RRT: Do you prefer touring to songwriting?
LL: Oh, no, I love getting a break to write songs. I actually like being in the studio more than anything, but touring definitely breaks up the monotony.
RRT: What is it about being in the studio that you enjoy so much?
LL: I guess I feel like I’m in my own little world there. You just start throwing things at the wall and seeing what sticks and it’s exciting to hear things come together and have this finished product that you can actually hear results. I get very in the zone, I guess, when I’m there.
RRT: What is going on with the documentary (“Who Is Lydia Loveless”)?
LL: We just finished filming at home, all of the interviews, which was harder than I thought it would be. Gorman (Bechard, the director of the project) will be coming on tour with us in July for a week to film some of the tour, then he’ll film us in the studio.

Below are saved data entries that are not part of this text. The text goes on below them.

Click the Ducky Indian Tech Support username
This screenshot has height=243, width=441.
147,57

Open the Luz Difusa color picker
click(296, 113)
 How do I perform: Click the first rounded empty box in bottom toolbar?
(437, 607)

RRT: Do you expect there to be an effect on the playing, both on the road and in the studio, knowing that the camera is there and knowing that it’s going into a finished product?
LL: Possibly live, but hopefully not in the studio. Maybe we’ll make less offensive jokes.

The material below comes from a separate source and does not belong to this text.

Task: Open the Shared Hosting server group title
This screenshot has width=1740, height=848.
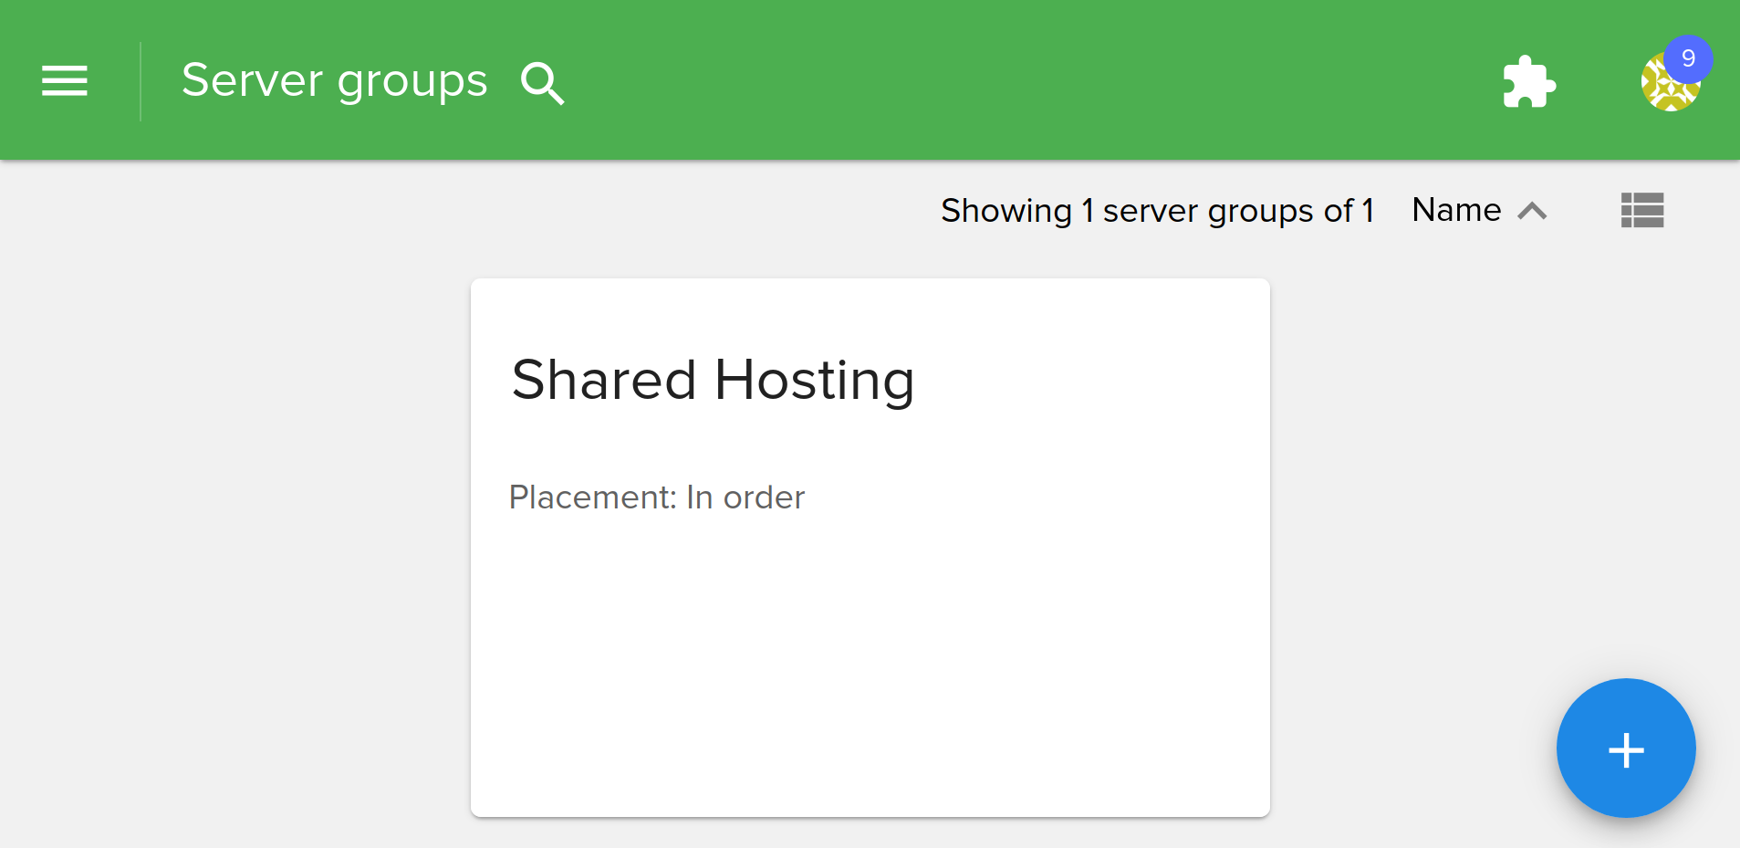Action: click(x=713, y=380)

RRT: You have probably been asked this 100,000 times, but it seems like you’re one of the most frequently-compared artists out there. If you have to be categorized, where to you want to be?
LL: I guess it sounds sort of pretentious almost, even though it’s such a standard genre, but I guess just rock and roll. We certainly act pretty rock and roll. It takes away the idea that we’re going to play a Toby Keith.
RRT: You were on both Spin and Rolling Stone’s “Artists You Have to Hear” lists. What did you think of that?
LL: It was definitely a confidence boost. I don’t know if it launched us into stardom, but I was excited about it. Show attendance definitely was a lot better after that.
RRT: A lot of your influences are pretty obvious from your music, but what are your inspirations, both formatively and currently?
LL: Right now I listen to so much pop music, which doesn’t necessarily translate into my music, but I just love the concept of the female diva pop artist. From a writing inspiration, I love John Moreland, he’s a great artist. His new album is awesome.
RRT: What about the stuff that got you into music?
LL: It’s a mixture of Billy Idol and Britney Spears. I remember hearing “White Wedding” and I thought it’s the NEW SOUND. I guess it turned out to not be so new.
Lydia Loveless and her band will play Kryptonite, 308 W. State Street, on Friday at 9 p.m.